First symphony (1764) by W. A. Mozart

The Symphony No. 1 in E♭ major, K. 16, is Wolfgang Amadeus Mozart's first ever symphony, written in August or September 1764 at the age of only eight. By this time, he was already notable in Europe as a child prodigy (Wunderkind) but had composed little music.

The autograph manuscript of the symphony is today preserved in the Jagiellonian Library in Kraków, Poland.

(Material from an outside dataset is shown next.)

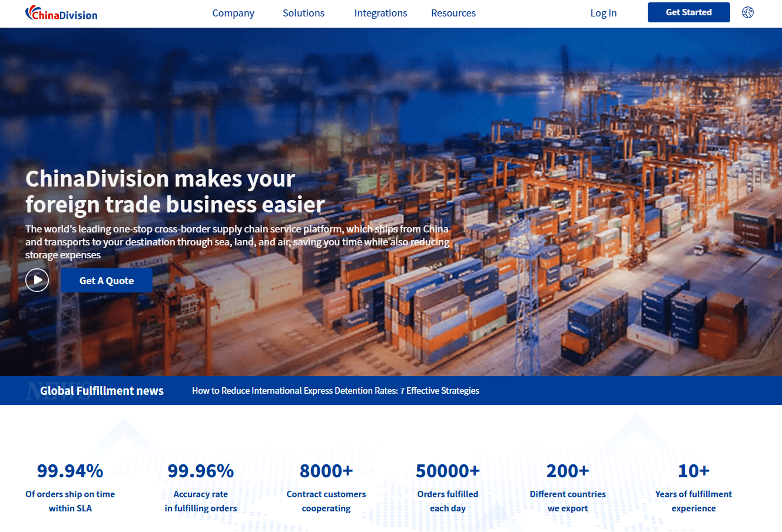Expand the Integrations menu
782x532 pixels.
click(x=380, y=13)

A typical performance lasts about 12 minutes.

==Background==
The symphony was written on the Mozart family's Grand Tour of Europe in London when they had to move to Chelsea during the summer of 1764, when Leopold caught a cold on the way home one night, with a severe throat infection. The house at 180 Ebury Street, now in the borough of Westminster, where this symphony was written, is marked with a plaque.

Leopold was gravely ill and for his recovery demanded total silence with absolutely no noise to be made anywhere in the house, not even music. He forbade anyone from touching the keyboard, according to a recall by Nannerl made in her later years, so Mozart occupied himself by composing the symphony silently in his mind.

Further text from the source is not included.